Ella habló con una voz deliberadamente ligera.

– Puedo aceptar tus bromas sobre la mayor parte de las cosas, Jack, pero no en lo que respecta a los niños. Sally Bennedict destruyó cualquier credibilidad que tú pudieras tener sobre eso, el día en que destruyó tu pequeño error.

– Sólo por curiosidad, ¿estás señalándome porque soy un hombre, o planeas usar ese mismo truco culpabilizador con Ruth en los años venideros? -preguntó Jack pensativo.

– Es diferente.

– ¿Lo es? Yo no veo por qué.

– Ruth no estaba siéndole infiel a su marido -masculló ella con los dientes apretados.

– Entonces no estamos hablando de hijos, Sarah, ni de si yo tengo o no derecho a cambiar de opinión. Estamos hablando de infidelidad. Son dos cosas por completo distintas.

– Quizás en tu opinión. No en la mía. El comprometerte con una persona no es diferente del comprometerte con una creencia. ¿Por qué, si no podías soportar dejar embarazada a tu esposa, fuiste tan descuidado como para dejar embarazada a tu amante? -Dos manchas de color aparecieron en lo alto de sus pómulos, y ella se volvió de espaldas con gesto abrupto-. Dejemos que lo pasado quede en el pasado. No quiero hablar más de ello.
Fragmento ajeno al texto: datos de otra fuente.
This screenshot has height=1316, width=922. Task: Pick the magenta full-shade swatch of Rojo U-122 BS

– ¿Por qué no? -inquirió él-. Yo estoy pasándomelo de miedo. -Entrelazó los dedos en la nuca y le sonrió a la espalda rígida de ella-. Me has hecho pasar un infierno durante estos últimos doce meses. Me sacaste a tirones de Londres sin un «con tu permiso» ni un «¿te importa?». Me llevaste al medio de ninguna parte con un «lo tomas o lo dejas, Jack, sólo eres mi mierda de marido». -Los ojos de él se entrecerraron-. He tolerado al gallito Robin Hewitt pavoneándose por mi cocina, sonriéndote burlonamente a tí y tratándome como a un vómito de perro. He sonreído mientras enanos mentales se meaban en mi obra porque no soy más que el holgazán al que nada le gusta más que vivir a expensas de su esposa. Y encima de todo eso, he tenido que oír a Keith Smollett dándome una conferencia sobre tus virtudes. En todo ese tiempo, sólo una persona, y esto te incluye a tí, me trató alguna vez como si fuera humano, y ésa fue Mathilda. De no haber sido por ella, me habría marchado en septiembre y te habría dejado cocerte en tu propio jugo de satisfacción personal.
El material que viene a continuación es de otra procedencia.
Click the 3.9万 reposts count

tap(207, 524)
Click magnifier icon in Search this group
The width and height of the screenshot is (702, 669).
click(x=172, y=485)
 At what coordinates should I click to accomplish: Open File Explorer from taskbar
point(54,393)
Ella continuó de espaldas a él.

– ¿Por qué no lo hiciste?

– Porque, como ella no dejaba de recordarme, soy tu esposo -gruñó él-. Jesús, Sarah, si no hubiese pensado que lo que teníamos valía algo, ¿por qué me habría casado contigo, para empezar? No tenía que hacerlo, por amor de Cristo. Nadie me puso una pistola en la cabeza. Quería hacerlo.

– Entonces, ¿por qué…? -No continuó.

– ¿Por qué dejé embarazada a Sally? No lo hice. Nunca dormí con esa horrible mujerzuela. Pinté su retrato porque ella pensó que tendría éxito después de que el marchante de Bond Street confirmara mi primera y única venta. -Profirió una carcajada hueca-. Quería enganchar su vagón a una estrella naciente, de la forma en que lo había enganchado a todas las otras estrellas nacientes que había conocido en su vida. Lo cual es lo que pinté, por supuesto: un parásito holgazán con pretensiones de grandeza. Me ha odiado desde entonces. Si me hubieras dicho que afirmaba que yo era el padre de su bebé no deseado, te habría aclarado las cosas, pero no confiabas en mí lo suficiente como para decírmelo. -Su voz se endureció-. Aunque es tan seguro como el infierno que confiaste en ella, y ni siquiera te caía bien esa maldita mujer.